**LISTED ENTRIES**

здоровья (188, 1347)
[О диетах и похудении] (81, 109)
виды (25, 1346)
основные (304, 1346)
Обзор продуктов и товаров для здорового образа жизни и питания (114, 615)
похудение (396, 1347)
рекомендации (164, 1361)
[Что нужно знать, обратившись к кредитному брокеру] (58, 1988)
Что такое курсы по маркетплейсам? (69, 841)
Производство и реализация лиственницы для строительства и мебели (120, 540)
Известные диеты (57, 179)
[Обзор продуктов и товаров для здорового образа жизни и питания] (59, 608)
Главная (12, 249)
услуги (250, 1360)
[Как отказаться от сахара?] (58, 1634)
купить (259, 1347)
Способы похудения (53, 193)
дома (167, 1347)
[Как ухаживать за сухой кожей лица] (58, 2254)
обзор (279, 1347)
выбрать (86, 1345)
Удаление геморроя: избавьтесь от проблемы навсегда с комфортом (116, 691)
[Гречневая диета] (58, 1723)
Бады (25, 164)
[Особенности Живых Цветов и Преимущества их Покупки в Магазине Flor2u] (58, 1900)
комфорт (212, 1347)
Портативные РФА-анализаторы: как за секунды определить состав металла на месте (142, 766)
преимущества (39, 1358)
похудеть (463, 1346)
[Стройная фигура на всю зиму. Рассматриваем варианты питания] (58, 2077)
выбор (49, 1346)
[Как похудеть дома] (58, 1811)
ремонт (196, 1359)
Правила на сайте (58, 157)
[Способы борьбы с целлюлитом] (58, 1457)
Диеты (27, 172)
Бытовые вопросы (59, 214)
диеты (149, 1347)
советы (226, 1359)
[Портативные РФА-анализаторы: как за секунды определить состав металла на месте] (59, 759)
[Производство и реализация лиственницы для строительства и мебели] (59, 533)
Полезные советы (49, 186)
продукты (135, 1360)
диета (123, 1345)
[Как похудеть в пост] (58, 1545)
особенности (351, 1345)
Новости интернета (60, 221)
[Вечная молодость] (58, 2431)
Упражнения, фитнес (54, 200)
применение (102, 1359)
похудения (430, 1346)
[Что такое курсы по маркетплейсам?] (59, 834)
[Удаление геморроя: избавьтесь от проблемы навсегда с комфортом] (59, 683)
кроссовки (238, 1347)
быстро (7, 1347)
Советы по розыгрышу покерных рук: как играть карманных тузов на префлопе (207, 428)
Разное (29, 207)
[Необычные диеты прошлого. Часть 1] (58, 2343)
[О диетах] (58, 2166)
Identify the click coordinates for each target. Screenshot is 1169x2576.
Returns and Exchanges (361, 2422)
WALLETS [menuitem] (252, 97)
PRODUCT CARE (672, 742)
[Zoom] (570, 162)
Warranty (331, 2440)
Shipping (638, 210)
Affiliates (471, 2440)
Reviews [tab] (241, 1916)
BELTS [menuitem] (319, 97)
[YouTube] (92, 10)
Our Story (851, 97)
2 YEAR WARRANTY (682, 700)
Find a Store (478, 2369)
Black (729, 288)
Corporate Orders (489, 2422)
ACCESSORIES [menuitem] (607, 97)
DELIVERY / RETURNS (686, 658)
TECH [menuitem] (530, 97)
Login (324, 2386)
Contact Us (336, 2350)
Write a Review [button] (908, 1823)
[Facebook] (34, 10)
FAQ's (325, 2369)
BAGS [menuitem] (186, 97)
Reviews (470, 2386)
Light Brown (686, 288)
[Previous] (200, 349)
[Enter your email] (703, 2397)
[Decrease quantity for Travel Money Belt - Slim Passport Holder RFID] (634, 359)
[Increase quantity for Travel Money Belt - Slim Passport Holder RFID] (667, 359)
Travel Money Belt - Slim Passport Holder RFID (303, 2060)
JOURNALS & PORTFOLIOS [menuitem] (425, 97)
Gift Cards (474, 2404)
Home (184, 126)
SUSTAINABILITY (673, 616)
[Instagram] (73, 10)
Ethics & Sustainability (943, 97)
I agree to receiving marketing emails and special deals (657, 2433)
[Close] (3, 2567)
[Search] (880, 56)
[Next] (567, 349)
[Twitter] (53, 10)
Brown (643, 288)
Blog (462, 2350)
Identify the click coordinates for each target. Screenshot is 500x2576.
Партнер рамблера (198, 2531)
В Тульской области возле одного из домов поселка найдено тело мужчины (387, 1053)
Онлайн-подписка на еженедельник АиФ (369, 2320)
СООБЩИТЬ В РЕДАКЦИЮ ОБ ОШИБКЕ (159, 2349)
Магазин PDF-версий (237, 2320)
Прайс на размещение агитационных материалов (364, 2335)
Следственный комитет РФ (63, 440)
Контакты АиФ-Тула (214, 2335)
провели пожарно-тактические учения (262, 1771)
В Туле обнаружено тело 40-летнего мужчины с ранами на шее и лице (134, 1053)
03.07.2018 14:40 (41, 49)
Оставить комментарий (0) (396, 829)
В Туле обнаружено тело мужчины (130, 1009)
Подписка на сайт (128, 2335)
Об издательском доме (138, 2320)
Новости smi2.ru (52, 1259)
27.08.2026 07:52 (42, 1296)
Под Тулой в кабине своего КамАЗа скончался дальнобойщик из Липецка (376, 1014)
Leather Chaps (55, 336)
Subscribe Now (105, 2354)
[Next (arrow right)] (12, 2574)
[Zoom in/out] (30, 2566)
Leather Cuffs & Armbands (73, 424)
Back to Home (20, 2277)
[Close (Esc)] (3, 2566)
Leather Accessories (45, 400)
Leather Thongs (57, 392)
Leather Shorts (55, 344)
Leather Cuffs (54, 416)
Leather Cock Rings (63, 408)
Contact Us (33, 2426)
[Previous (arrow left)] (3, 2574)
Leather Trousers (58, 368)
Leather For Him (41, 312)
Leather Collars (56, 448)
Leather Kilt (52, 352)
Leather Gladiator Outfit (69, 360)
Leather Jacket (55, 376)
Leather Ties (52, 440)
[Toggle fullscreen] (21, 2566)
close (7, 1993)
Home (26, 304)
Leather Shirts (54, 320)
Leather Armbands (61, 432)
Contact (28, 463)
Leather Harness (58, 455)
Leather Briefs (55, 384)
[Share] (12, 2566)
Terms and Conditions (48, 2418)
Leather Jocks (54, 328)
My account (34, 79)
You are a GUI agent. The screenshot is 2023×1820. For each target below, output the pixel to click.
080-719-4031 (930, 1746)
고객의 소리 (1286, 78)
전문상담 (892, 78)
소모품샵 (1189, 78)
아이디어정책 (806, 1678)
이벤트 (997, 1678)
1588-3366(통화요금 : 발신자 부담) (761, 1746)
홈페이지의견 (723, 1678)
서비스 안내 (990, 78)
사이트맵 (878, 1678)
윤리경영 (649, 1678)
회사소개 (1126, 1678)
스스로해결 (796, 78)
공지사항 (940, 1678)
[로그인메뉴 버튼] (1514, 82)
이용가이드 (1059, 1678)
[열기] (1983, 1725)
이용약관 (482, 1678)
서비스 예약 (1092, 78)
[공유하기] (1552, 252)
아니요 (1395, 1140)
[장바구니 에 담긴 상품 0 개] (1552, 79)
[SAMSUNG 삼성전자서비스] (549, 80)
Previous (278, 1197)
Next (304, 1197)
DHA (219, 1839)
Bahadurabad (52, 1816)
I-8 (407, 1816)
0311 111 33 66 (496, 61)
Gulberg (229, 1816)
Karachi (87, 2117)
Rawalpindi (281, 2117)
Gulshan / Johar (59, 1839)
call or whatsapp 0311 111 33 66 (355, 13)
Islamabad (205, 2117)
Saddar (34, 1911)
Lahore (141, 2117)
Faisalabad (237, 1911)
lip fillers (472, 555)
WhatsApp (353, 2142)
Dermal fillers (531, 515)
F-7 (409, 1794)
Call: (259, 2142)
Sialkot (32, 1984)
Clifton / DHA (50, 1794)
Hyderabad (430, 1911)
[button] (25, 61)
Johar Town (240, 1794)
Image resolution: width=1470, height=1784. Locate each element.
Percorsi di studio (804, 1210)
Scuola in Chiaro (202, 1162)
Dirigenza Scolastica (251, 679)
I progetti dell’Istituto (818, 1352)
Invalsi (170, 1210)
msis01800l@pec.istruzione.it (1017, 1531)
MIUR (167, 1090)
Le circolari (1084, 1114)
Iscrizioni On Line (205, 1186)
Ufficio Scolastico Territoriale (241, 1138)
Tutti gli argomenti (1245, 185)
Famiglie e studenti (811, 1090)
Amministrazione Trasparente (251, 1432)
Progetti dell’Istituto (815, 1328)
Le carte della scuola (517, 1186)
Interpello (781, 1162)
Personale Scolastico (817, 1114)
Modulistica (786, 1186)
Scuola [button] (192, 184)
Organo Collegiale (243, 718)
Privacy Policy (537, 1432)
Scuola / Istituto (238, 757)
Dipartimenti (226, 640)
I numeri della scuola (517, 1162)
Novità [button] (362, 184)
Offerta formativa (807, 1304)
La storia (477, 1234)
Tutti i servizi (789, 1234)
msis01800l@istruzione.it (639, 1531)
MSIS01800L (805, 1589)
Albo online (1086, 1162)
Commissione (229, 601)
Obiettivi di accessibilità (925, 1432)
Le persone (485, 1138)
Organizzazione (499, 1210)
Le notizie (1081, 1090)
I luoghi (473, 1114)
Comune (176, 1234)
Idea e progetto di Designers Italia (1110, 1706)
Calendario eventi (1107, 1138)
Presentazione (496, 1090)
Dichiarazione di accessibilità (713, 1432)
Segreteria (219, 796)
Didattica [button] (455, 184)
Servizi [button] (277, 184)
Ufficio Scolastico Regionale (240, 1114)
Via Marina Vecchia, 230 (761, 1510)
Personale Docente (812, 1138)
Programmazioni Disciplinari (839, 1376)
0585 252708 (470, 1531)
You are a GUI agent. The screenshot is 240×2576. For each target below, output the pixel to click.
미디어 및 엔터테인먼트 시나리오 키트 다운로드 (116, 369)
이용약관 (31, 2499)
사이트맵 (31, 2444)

**WHAT TO DO**
Each line in the listing above from the one containing "Scuola in Chiaro (202, 1162)" through the one containing "Iscrizioni On Line (205, 1186)" should be repeated exactly, and no other line.

**ANSWER SECTION**
Scuola in Chiaro (202, 1162)
Dirigenza Scolastica (251, 679)
I progetti dell’Istituto (818, 1352)
Invalsi (170, 1210)
msis01800l@pec.istruzione.it (1017, 1531)
MIUR (167, 1090)
Le circolari (1084, 1114)
Iscrizioni On Line (205, 1186)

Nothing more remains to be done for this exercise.